There is the added benefit that
the OpenGL/GLUT bindings (and hence our library also) compiles out of the box on
both Linux and Windows. We use linux machines at uni for the student labs, but
students have been able to take their code home and get it running on their
home Windows PC’s without much difficulty.
You can get our library (with
examples) from my homepage at http://cs.anu.edu.au/people/Ben.Lippmeier/
I’ve also got a simple asteroids
game which I wrote with an extended version of it. There is a playable version,
but unfortunately it’s on my home machine that is now packed in storage while
I’m at MSR, Cambridge. I’m getting back to Canberra late October so if you’re
still interested I can dig it out and send you a copy then.
Cheers,
Ben.
From: haskell-cafe-bounces@haskell.org
[mailto:haskell-cafe-bounces@haskell.org] On Behalf Of peterv
Sent: 24 August 2007 11:32
To: haskell-cafe@haskell.org
Subject: [Haskell-cafe] 2D game graphics library for Haskell?
I’m currently playing around with SOE to
make some simple interactive math exercises for students. This worked fine,
although I could have done this much faster using C# (which I know very well),
but since I’m addicted to Haskell now, I used the latter language ;)
Furthermore, I hope that one day, I will know enough Haskell to learn it to the
students, because I feel that functional programming should not be given in the
last bachelor or master years, since most software engineering students then
know OO programming extremely well and have a horrible time with FP (I
currently did not meet anyone in my sector of game development that liked FP,
and many of those people had a masters degree and some were PhDs)
Anyway, SOE is great for learning Haskell,
but it lacks a couple of fundamental functions to make it really attractive,
like:
-
Support for images
-
Support for rendering to an
“offscreen graphics surface” and reading the pixels from that surface (for
pixel-wise collision detection)
-
Support for detecting non-ASCII
key presses (cursor keys, etc)
-
Support for joysticks
Concurrent Clean seems to have a nice 2D
game library and PLT/DrScheme also has nice support for basic 2D graphics, but
somehow I feel Haskell is more mature and more elegant.
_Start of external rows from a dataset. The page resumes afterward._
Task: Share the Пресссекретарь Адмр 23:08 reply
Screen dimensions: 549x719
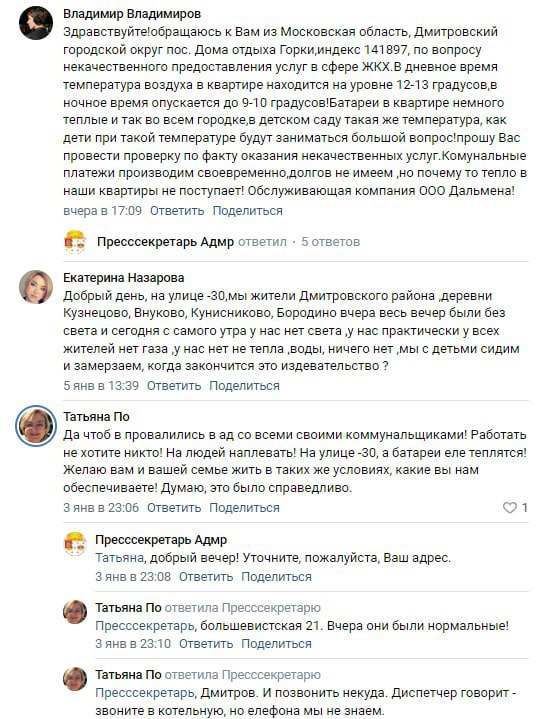Action: point(276,576)
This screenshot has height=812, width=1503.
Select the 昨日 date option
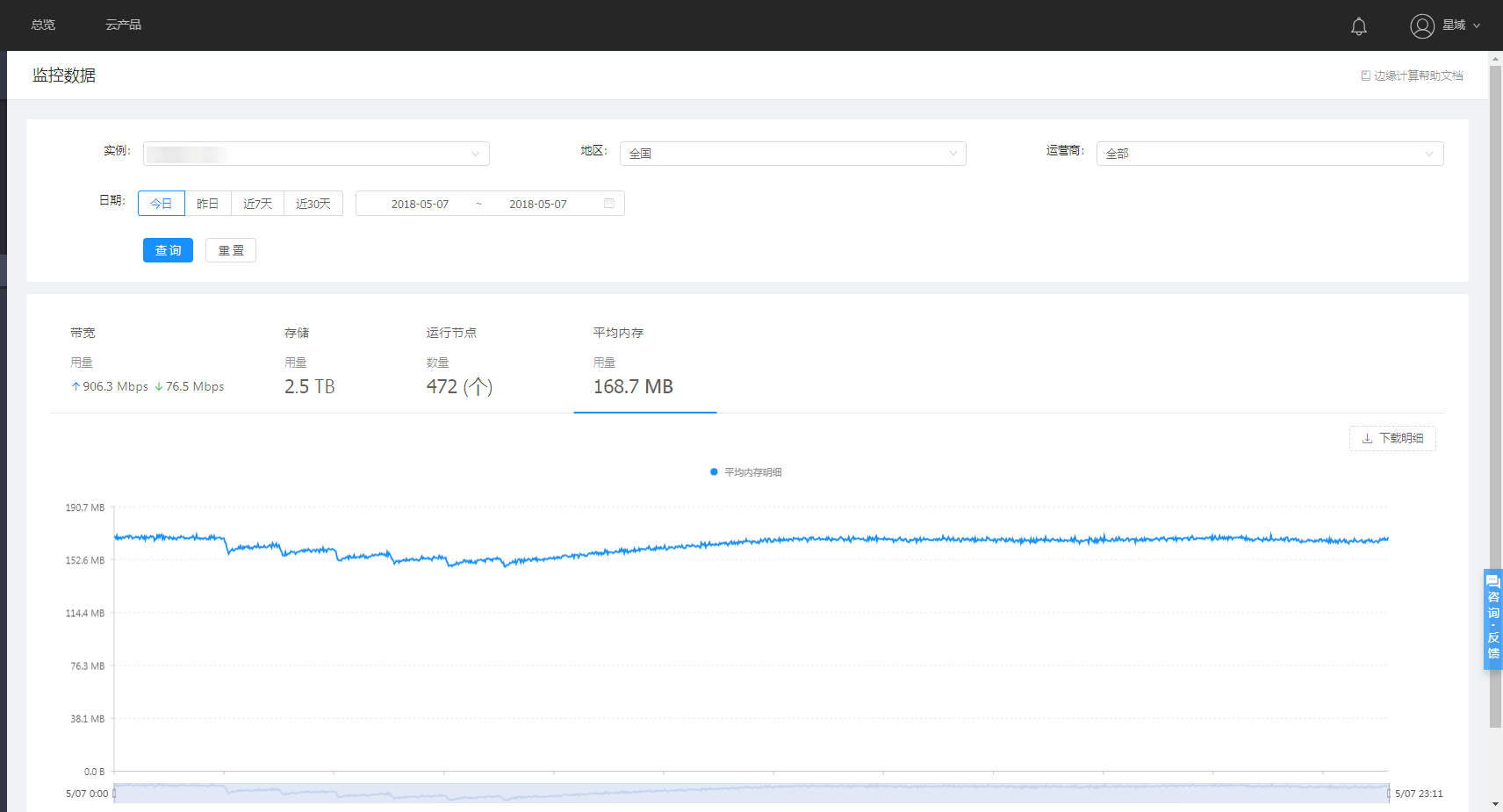[208, 204]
So before digging into “advanced” APIs
(like GTK itself, which I know nothing about, I’m a Win32 GDI/XNA/WPF expert),
I should ask the question if something similar exists? It has to be as simple
as SOE.
Would it be possible to extend the GTK SOE
with support for the features mentioned above? Is this insanely difficult for
someone like me who knows a lot about Win32 but little Haskell?